He turned his back and put a hand to his head. He needed to leave. He had to make his feet move, and carry him to the door. And he would, as soon as he'd got the message across - it was over, she had to stop calling him, he was never coming here again - he just wished to God he knew how he was going to convince her when he was so close, so very close to turning around now and taking her straight to the stars.

'Josh,' she said softly.

He didn't reply.

Her voice lilted with amusement as she said, 'Everything's hidden now. I promise.'

Feeling foolish he turned around and wasn't entirely sure whether he was sorry or relieved to discover that she was telling the truth.

'Come here,' she said, holding out a hand.

He looked at it, knowing it would be a big mistake to take it. 'If Julia were ever to find out I was here ...' he said.

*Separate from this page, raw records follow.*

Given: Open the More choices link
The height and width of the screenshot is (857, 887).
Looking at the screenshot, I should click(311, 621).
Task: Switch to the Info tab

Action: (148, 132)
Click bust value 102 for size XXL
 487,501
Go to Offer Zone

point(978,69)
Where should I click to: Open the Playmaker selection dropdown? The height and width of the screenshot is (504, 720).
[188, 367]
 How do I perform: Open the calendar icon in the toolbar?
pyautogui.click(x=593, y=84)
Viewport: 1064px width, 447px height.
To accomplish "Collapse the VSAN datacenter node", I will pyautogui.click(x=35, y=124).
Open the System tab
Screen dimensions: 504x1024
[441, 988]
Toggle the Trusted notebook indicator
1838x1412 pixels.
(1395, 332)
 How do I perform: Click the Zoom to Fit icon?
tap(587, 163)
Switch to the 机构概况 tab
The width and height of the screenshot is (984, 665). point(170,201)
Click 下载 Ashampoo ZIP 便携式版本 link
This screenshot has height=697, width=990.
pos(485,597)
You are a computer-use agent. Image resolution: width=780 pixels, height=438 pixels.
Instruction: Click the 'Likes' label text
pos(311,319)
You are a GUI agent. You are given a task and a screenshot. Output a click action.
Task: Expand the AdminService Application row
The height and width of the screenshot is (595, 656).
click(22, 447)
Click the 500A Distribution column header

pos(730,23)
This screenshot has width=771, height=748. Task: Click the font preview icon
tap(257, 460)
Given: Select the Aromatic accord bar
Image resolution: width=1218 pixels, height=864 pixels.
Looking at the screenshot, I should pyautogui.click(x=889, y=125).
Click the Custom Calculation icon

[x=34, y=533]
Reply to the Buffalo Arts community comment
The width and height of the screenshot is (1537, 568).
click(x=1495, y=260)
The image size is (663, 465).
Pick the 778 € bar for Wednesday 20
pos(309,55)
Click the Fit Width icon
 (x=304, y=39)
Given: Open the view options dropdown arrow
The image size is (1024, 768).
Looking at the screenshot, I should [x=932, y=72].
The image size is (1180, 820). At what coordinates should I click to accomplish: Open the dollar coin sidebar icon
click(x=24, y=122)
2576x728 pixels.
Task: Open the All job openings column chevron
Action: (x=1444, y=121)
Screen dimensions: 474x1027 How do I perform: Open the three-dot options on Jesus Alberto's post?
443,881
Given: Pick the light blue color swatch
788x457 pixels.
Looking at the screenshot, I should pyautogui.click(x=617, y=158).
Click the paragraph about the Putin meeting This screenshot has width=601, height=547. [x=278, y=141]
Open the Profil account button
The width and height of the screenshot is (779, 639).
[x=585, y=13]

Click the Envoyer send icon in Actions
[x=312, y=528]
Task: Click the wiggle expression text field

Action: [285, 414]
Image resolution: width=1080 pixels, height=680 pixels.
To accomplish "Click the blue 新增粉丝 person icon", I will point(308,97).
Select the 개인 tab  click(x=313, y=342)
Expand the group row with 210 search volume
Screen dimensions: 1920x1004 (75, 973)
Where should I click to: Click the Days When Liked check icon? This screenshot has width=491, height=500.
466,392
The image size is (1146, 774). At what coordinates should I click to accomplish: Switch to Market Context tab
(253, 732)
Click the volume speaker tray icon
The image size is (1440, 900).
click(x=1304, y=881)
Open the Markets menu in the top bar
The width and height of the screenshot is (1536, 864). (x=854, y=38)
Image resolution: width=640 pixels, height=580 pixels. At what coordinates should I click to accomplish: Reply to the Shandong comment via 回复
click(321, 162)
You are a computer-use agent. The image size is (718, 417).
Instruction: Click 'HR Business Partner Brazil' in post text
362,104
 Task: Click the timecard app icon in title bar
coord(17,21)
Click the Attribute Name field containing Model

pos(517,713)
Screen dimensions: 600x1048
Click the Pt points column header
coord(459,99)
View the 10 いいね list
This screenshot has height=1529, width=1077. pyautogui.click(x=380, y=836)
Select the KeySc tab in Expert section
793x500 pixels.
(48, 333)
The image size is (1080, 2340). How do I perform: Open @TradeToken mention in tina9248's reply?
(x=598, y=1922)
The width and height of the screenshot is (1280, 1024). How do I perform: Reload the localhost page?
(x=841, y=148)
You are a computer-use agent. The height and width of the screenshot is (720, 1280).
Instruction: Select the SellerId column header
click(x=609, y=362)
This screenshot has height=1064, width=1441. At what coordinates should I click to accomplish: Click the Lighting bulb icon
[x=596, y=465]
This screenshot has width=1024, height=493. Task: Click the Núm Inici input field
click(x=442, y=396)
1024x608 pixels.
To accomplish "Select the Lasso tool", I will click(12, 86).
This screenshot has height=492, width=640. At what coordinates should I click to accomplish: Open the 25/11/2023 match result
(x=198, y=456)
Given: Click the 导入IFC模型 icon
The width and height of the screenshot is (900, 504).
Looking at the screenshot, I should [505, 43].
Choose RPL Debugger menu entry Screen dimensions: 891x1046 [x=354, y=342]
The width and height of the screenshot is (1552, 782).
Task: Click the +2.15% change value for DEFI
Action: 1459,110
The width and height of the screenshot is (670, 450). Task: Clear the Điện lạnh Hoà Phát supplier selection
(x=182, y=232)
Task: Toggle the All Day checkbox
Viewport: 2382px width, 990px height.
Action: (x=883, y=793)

'But how is she going to find out? I won't tell her and we know you won't.' She smiled and leaned forward to take his hand. 'You see, it was

easy,' she said, as she drew him to her. 'And this,' she added, pressing a hand to his cock, 'is very hard indeed.'

His eyes closed, and as she started to rub him to his shame he did nothing to stop her. He knew he should, and he would, it just felt so good ...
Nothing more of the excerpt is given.